NextDayPC Helps Other VARs With White-Box Sourcing
Custom system solution provider NextDayPC is leveraging its sourcing capabilities with major distributors, along with its reselleronly.com procurement Web site, to help smaller VARs. In an interview with Editor in Chief Michael Vizard, Ramin Movahedi, CEO of NextDayPC, talks about how the company can help VARs with sourcing issues.
CRN: How did ResellersOnly.com get started?
RM: We started ResellersOnly.com really to be an internal tool for our small consulting firm. As solution providers for 20 years, we had a difficult time finding products easily and comparing prices and preparing proposals for customers, etc.
All this started when we went to Ingram Micro and said give us price files so we could create an in-house tool. Then we took the next logical step, which was to create a storefront for ourselves so we had some e-commerce presence that other VARs took advantage of. After that, Ingram Micro started initially offering us better pricing if we wanted to consider sourcing most of our products through them. Suddenly our in-house tool that we were solely using to eliminate paperwork became a very robust engine to essentially get products at the best possible prices.
CRN: How many VARs are sourcing through you to the distributors?
RM: Today we have about 6,500 solution providers who signed up with us. Of course, not everyone is buying [exclusively] from us. But we are, of course, letting them source products through us and take advantage of the purchasing power that the collective group has. A combination of ease of use, efficiency, saving time and money and decent prices has made the company grow to the levels that it has.
CRN: How many products are you carrying?
RM: We have managed to create a database of 300,000 products, and although the bulk of our sales come from maybe 10 percent of those products, people are guaranteed that if somebody has the product and if it's not Apple or Dell, it is in our database.
CRN: What kinds of deals are VARs doing through you?

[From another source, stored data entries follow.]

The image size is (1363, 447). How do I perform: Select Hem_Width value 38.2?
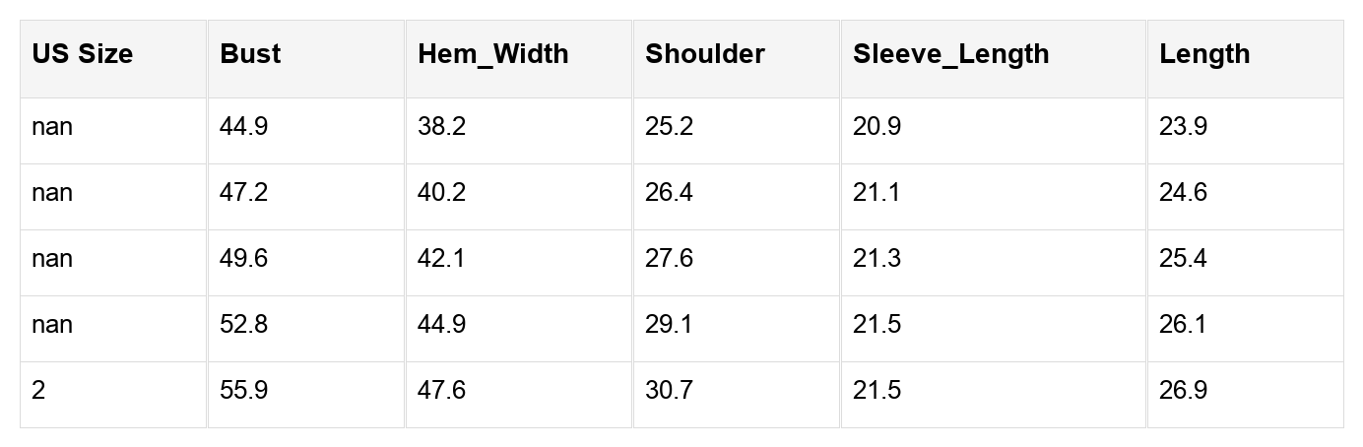click(x=441, y=126)
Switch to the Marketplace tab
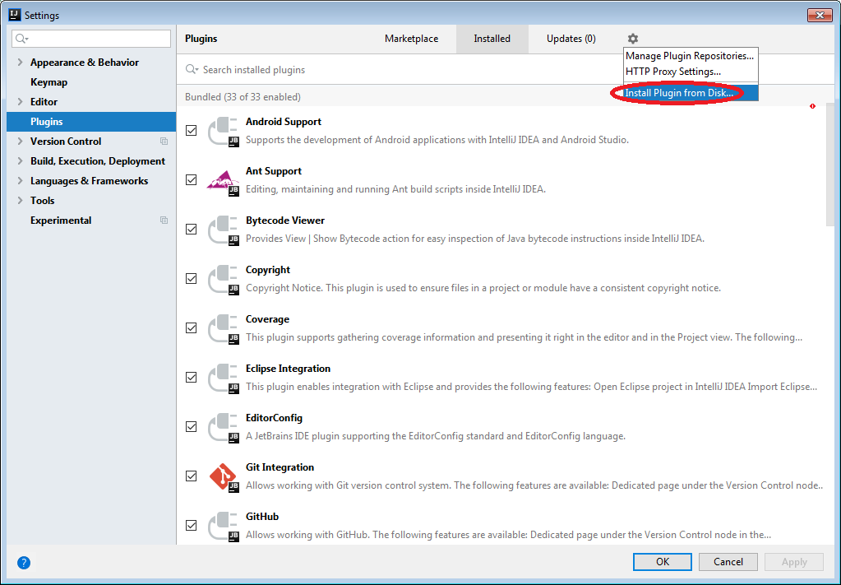 [x=411, y=39]
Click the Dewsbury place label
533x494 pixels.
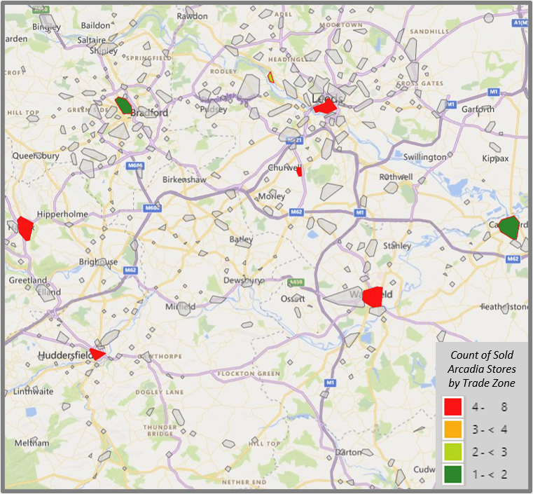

RM: Our average ticket price is about $800. Our volume has doubled at least every year in the past four years. This year is a $10 million year for us and last year we did a little less than $5 million.
CRN: Is eBay a competitor in this space?
RM: Anyone who sells computer products is a competitor. But all eBay is doing is creating an opportunity for someone who has some products to sell them to somebody else who's looking for them. There aren't any systematic tools and anything outside of the standard eBay tools that are available. I don't consider them a true competitor.
CRN: What about CDW?
RM: I do consider CDW as a competitor. They are not supposed to be the source of products for computer resellers but it is very evident that the solution providers have to resort to working with CDW in some ways. They do it because people recognize the name and trust the well established, successful company that CDW is. In some ways, solution providers just are feeling a little bit disenchanted by all the cuts that major distribution companies have done and feel like, 'let's make the money on the service part, and let's not worry too much about making a few dollars on selling computer products.'
CRN: How big a threat is Dell to the small VAR?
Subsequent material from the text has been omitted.